- [Testo citato]

++++++++

Come può accadere che un caso esemplare e virtuoso in molti sensi, primo fra tutti la capacità di essersi aperto ad un grande pubblico, di garantire la propria sostenibilità e ricerca in autonomia, di essere parte di reti internazionali, diventi in un attimo esecrabile proprio per il tipo di governance in questo momento di fragilità inevitabile?

Solo per pregiudizio. Sollecito, ma davvero per onestà intellettuale e per il bene del paese, a farci altre e diverse domande. Vere.

La capacità delle istituzioni italiane che si muovono come fondazioni, e quindi sulla base del diritto privato, fra le quali non posso non citare anche il MAXXI di Roma, Palazzo Strozzi a Firenze, il Museo Nazionale della Scienza e della Tecnologia di Milano, è davanti agli occhi di tutti, per reputazione, capacità innovativa, numero di dipendenti — con varie e diverse job description- visione e snellezza.

Fra questi certo spicca il Museo Egizio di Torino.

++++++++

(Righe di un dataset)
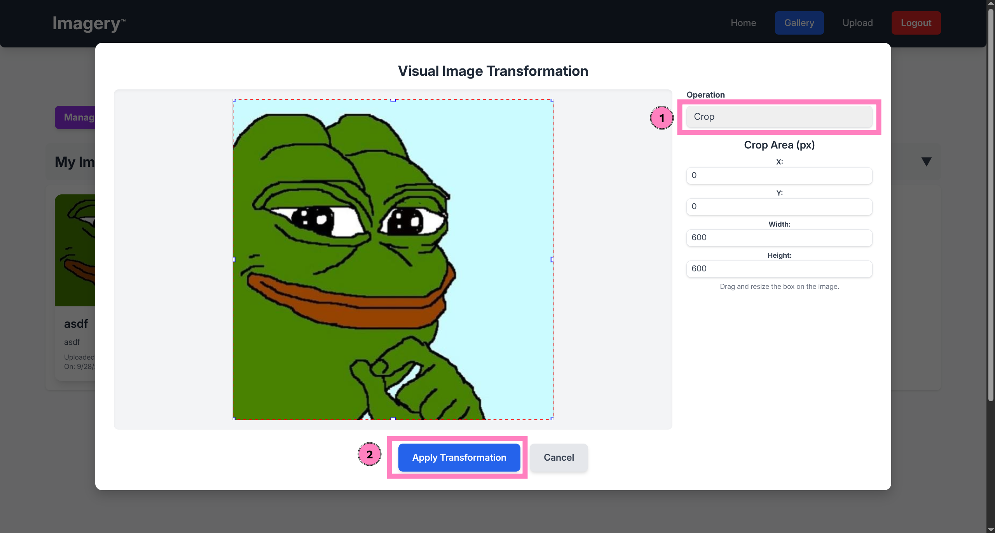Image resolution: width=995 pixels, height=533 pixels.
Task: Focus the crop Height input
Action: (x=779, y=269)
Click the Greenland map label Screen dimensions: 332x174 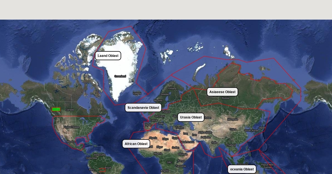coord(120,76)
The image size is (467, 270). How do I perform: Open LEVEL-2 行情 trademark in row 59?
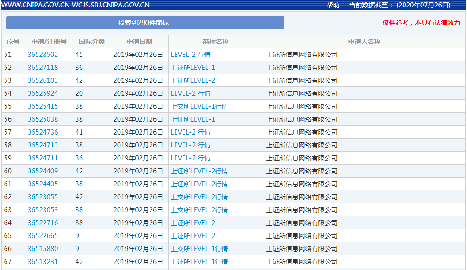tap(190, 158)
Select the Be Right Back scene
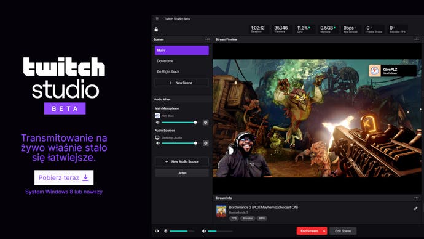Viewport: 424px width, 239px height. coord(182,71)
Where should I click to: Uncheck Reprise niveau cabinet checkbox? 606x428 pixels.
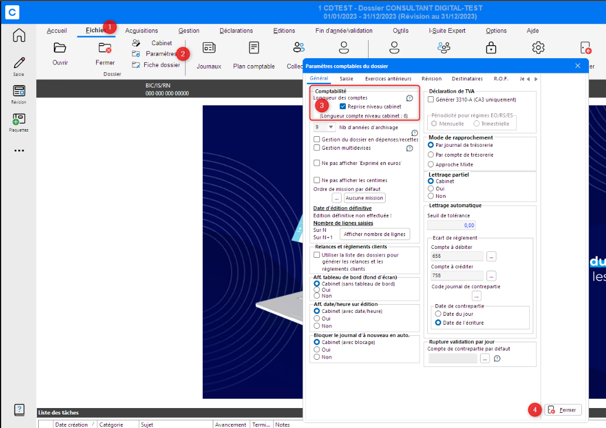(343, 107)
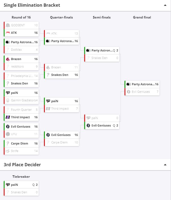The height and width of the screenshot is (200, 171).
Task: Click the ATK logo in Round of 16
Action: click(x=8, y=33)
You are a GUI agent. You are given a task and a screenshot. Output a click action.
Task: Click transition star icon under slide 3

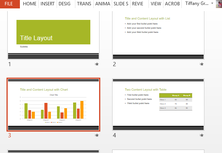97,135
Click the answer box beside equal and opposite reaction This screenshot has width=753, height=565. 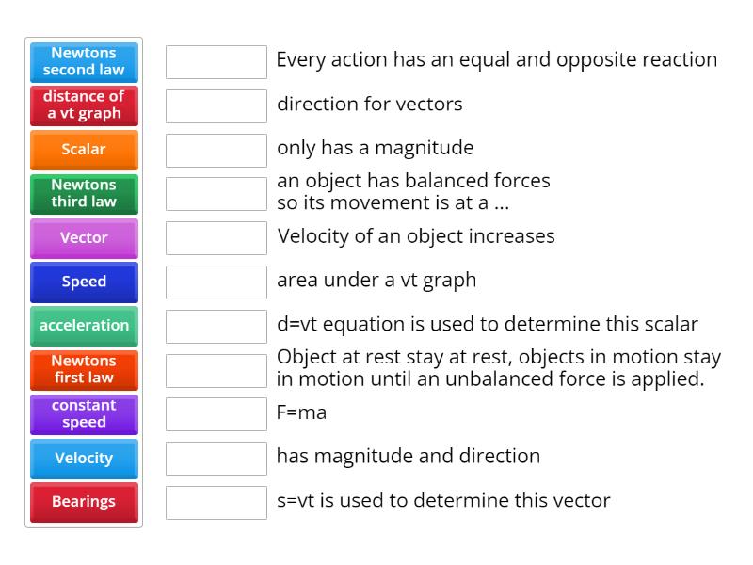click(x=216, y=62)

++++++++

- [I tuoi compiti]
A. Nel brano sui musei gestiti come fondazioni, quale museo viene indicato come quello che spicca fra queste istituzioni?
B. Porta avanti il brano sui musei gestiti come fondazioni, riprendendo subito dopo l'ultima frase riportata.

- [Risposte fornite]
A. Il Museo Egizio di Torino.

B.
Non si possono invece cantare parimenti con facilità le glorie dei musei statali, che — prima dell’arrivo di una pur limitata autonomia a seguito della riforma Franceschini — si portavano appresso allestimenti e visioni del secondo dopoguerra, con una evidente incapacità di guardare al futuro, anzi di stare al passo con i tempi. Mi sbaglio?

Quindi statali, pubblici, sì, ma disfunzionali, superati, in particolar modo a causa dell’essere imbrigliati e irregimentati nella selezione del personale, e di particolari figure e competenze, con esiti dannosi e di lunga gittata.

Solo con l’arrivo dell’autonomia controllata — che pur tanti dubbi ci aveva fatto insorgere, è vero — , grazie a direttori coraggiosi ed infaticabili, e mi verrebbe da dire “nonostante” la pesante e ancora esistente burocrazia statale, sono tornati ad essere luminose e parlanti parti dell’oggi (e sì, cito la Pinacoteca di Brera di James Bradburne, La Galleria Nazionale di Roma di Cristiana Collu, il MANN di Napoli di Giulierini, le Gallerie Nazionali Barberini Corsini di Flaminia Gennari Santori a Roma, su tutti, ma per tutti). Non ci sorgono delle domande?

Aperti al mondo. “Usateli, sono vostri” è il messaggio. (Ringrazia anche Neal Stimler, ospite della mia rubrica su Artribune, pubblicato in inglese anche qui).

La rete e i musei sono luoghi di ricca, democratica, libera formazione e ricerca, nutrimento dell’industria creativa?

Non dipende dalla loro “pubblicità” per statuto e governance, ma da quel che portano avanti, in idee e azioni che nascono imprescindibilmente dalle persone e dalle competenze messe in gioco.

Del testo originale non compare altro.